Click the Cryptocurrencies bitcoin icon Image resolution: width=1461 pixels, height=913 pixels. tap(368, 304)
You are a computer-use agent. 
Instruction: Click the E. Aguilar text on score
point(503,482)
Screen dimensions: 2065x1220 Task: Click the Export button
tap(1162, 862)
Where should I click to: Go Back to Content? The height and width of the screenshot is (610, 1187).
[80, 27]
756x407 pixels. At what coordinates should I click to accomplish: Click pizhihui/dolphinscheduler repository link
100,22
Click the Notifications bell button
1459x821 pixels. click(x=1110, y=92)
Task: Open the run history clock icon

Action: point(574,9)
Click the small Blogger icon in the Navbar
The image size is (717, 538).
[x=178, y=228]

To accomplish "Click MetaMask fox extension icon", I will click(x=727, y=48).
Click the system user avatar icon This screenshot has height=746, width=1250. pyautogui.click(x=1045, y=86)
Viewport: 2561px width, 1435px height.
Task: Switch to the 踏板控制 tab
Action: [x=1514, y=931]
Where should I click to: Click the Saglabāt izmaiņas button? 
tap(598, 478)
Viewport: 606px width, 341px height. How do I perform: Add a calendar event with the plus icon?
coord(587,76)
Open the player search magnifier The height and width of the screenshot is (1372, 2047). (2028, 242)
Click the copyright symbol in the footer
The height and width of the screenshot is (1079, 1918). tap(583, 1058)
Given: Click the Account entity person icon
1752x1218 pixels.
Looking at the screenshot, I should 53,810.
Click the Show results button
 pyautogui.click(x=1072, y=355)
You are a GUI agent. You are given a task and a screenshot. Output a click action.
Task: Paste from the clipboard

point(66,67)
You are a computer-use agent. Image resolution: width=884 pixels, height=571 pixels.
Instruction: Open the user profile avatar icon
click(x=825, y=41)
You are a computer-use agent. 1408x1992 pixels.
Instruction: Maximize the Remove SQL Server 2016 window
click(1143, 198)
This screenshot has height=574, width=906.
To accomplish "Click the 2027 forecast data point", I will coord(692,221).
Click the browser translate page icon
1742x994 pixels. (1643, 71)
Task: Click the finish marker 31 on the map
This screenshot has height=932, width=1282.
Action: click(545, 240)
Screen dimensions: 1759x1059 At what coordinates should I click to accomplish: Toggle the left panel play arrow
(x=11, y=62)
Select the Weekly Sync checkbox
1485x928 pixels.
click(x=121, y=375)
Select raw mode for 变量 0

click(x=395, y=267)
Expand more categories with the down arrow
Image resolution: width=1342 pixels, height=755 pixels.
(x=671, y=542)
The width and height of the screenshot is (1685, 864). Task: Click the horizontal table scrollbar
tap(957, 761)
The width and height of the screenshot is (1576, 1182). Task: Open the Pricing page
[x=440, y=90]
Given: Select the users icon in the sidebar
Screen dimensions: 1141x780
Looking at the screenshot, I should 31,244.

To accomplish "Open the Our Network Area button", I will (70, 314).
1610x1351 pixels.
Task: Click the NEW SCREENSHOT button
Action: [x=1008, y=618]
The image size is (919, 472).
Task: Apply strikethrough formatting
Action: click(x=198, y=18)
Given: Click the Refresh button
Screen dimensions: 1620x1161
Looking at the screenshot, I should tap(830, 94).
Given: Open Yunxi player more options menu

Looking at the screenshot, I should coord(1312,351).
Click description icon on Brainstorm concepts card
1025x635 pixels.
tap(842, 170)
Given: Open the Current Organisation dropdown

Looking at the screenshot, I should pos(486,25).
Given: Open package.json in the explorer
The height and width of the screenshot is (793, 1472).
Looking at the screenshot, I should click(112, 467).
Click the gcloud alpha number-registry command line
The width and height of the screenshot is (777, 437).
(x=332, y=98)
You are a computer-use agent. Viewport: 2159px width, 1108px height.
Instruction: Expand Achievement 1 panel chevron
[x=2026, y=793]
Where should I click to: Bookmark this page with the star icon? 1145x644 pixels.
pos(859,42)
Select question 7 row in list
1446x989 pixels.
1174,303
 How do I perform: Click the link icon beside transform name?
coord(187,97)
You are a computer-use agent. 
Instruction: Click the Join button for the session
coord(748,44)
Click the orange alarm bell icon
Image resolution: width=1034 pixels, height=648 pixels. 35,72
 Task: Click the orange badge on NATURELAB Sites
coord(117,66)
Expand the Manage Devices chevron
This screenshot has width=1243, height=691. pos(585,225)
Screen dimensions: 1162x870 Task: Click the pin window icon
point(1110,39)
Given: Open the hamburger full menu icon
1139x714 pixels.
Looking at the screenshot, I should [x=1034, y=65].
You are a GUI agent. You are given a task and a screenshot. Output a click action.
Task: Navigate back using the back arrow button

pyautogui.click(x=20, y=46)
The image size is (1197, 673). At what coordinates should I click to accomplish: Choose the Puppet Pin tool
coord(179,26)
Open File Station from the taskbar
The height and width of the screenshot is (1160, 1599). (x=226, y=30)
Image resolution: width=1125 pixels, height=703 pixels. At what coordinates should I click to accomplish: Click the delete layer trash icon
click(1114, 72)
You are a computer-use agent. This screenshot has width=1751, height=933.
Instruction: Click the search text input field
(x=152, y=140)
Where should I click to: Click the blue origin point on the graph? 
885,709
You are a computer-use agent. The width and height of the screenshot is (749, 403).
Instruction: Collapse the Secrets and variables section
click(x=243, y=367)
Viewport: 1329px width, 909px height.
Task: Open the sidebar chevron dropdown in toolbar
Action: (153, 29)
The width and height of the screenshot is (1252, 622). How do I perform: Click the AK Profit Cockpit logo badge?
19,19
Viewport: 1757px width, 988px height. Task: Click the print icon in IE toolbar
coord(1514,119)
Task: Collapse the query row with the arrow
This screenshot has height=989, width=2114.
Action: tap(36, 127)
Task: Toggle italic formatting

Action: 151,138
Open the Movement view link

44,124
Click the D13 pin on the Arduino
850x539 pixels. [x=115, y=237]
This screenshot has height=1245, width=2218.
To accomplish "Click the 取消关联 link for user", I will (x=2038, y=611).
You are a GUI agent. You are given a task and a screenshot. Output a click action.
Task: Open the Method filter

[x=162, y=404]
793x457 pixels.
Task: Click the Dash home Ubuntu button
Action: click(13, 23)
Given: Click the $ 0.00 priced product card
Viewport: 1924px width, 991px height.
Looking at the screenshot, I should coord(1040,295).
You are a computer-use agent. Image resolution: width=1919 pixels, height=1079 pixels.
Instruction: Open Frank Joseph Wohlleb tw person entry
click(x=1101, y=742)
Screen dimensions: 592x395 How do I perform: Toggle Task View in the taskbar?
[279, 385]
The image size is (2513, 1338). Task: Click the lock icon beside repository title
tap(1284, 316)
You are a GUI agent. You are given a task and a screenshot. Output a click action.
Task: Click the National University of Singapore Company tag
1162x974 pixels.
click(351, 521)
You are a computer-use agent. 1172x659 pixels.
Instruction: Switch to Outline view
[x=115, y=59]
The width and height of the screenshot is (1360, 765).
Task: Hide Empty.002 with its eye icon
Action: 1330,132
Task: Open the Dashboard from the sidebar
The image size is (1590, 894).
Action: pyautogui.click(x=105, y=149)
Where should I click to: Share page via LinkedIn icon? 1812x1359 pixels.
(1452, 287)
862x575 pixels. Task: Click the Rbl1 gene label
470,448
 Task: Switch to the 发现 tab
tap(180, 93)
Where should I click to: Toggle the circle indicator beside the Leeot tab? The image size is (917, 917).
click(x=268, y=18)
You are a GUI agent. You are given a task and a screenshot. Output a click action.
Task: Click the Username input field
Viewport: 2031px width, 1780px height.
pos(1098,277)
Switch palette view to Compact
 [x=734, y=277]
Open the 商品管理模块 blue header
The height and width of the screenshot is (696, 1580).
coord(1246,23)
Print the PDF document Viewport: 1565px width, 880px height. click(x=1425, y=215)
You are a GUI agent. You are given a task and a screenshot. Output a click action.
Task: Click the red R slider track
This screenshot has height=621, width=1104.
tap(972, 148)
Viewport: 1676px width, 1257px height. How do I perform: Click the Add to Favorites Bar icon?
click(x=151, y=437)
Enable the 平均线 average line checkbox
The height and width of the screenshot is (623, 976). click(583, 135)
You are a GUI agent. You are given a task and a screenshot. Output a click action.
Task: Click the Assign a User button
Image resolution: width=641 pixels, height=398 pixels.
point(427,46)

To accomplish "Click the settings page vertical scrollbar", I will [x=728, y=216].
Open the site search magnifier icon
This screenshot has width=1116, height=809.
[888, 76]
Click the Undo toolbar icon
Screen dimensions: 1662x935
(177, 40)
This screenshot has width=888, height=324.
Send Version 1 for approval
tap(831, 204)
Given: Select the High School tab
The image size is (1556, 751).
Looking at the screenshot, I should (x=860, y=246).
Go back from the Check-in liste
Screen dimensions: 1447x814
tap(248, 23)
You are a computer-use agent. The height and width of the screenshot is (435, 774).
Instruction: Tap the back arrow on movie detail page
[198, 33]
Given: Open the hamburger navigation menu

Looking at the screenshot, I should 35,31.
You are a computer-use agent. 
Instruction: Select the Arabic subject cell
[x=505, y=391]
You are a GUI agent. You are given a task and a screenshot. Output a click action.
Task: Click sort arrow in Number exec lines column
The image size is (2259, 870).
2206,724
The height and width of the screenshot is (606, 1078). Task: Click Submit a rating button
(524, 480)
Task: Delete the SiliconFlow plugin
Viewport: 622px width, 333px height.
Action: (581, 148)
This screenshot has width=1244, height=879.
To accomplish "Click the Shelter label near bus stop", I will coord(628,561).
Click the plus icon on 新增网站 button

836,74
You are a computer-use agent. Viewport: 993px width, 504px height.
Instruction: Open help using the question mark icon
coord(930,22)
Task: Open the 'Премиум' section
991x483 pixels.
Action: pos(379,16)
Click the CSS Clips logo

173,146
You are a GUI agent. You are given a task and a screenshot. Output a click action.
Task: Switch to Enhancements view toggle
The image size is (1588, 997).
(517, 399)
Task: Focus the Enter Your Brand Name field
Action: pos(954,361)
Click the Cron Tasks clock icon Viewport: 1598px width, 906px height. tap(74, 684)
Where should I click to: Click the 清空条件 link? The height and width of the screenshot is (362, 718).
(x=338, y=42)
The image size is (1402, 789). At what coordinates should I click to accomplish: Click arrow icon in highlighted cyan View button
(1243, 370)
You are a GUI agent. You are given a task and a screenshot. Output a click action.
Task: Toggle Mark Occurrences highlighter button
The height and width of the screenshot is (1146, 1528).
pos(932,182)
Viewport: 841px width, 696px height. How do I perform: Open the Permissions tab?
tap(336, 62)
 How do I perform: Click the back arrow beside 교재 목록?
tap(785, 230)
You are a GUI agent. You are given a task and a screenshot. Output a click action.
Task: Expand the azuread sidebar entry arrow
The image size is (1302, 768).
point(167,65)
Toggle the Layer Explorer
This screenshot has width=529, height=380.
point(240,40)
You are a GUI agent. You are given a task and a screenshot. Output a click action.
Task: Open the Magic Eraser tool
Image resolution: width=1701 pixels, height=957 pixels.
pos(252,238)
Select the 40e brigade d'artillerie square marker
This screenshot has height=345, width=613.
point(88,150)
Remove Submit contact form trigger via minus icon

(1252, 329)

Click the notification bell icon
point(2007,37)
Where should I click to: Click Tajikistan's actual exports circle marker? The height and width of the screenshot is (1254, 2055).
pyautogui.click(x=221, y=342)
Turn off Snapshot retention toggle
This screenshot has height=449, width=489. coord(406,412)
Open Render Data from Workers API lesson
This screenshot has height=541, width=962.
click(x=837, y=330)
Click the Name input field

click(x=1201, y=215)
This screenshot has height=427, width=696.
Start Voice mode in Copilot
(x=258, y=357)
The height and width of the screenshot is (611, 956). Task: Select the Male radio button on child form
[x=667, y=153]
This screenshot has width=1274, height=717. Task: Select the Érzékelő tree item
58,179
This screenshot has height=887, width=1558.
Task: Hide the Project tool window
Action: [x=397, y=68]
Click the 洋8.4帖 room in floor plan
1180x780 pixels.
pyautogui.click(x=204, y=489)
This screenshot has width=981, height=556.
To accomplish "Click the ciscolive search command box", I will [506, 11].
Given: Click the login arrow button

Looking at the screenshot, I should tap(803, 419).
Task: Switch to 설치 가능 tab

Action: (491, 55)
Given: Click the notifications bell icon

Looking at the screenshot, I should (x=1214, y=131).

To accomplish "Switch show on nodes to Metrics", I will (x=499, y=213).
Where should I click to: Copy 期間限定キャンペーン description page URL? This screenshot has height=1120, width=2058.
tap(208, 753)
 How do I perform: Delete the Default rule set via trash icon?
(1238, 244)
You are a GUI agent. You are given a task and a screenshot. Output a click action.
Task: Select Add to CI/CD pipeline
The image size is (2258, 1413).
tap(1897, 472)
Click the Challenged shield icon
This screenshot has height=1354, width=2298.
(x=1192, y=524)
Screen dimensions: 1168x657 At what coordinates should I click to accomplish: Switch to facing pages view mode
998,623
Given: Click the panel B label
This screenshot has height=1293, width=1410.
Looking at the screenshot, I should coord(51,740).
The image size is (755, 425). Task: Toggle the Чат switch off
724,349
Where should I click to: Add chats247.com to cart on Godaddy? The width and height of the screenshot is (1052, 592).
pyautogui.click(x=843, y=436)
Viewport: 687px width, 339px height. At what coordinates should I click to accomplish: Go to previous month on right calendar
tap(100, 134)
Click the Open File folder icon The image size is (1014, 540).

* What the task requires
Please copy, exactly and with nothing else, the lines above beginning at the line that has "Instruction: Click the Join" and ending with the line that has "Given: Click the $ 0.00 priced product card".

* Answer
Instruction: Click the Join button for the session
coord(748,44)
Click the orange alarm bell icon
Image resolution: width=1034 pixels, height=648 pixels. 35,72
 Task: Click the orange badge on NATURELAB Sites
coord(117,66)
Expand the Manage Devices chevron
This screenshot has width=1243, height=691. pos(585,225)
Screen dimensions: 1162x870 Task: Click the pin window icon
point(1110,39)
Given: Open the hamburger full menu icon
1139x714 pixels.
Looking at the screenshot, I should [x=1034, y=65].
You are a GUI agent. You are given a task and a screenshot. Output a click action.
Task: Navigate back using the back arrow button

pyautogui.click(x=20, y=46)
The image size is (1197, 673). At what coordinates should I click to accomplish: Choose the Puppet Pin tool
coord(179,26)
Open File Station from the taskbar
The height and width of the screenshot is (1160, 1599). (x=226, y=30)
Image resolution: width=1125 pixels, height=703 pixels. At what coordinates should I click to accomplish: Click the delete layer trash icon
click(1114, 72)
You are a computer-use agent. This screenshot has width=1751, height=933.
Instruction: Click the search text input field
(x=152, y=140)
Where should I click to: Click the blue origin point on the graph? 
885,709
You are a computer-use agent. The width and height of the screenshot is (749, 403).
Instruction: Collapse the Secrets and variables section
click(x=243, y=367)
Viewport: 1329px width, 909px height.
Task: Open the sidebar chevron dropdown in toolbar
Action: (153, 29)
The width and height of the screenshot is (1252, 622). How do I perform: Click the AK Profit Cockpit logo badge?
19,19
Viewport: 1757px width, 988px height. Task: Click the print icon in IE toolbar
coord(1514,119)
Task: Collapse the query row with the arrow
This screenshot has height=989, width=2114.
Action: tap(36, 127)
Task: Toggle italic formatting

Action: 151,138
Open the Movement view link

44,124
Click the D13 pin on the Arduino
850x539 pixels. [x=115, y=237]
This screenshot has height=1245, width=2218.
To accomplish "Click the 取消关联 link for user", I will (x=2038, y=611).
You are a GUI agent. You are given a task and a screenshot. Output a click action.
Task: Open the Method filter

[x=162, y=404]
793x457 pixels.
Task: Click the Dash home Ubuntu button
Action: click(13, 23)
Given: Click the $ 0.00 priced product card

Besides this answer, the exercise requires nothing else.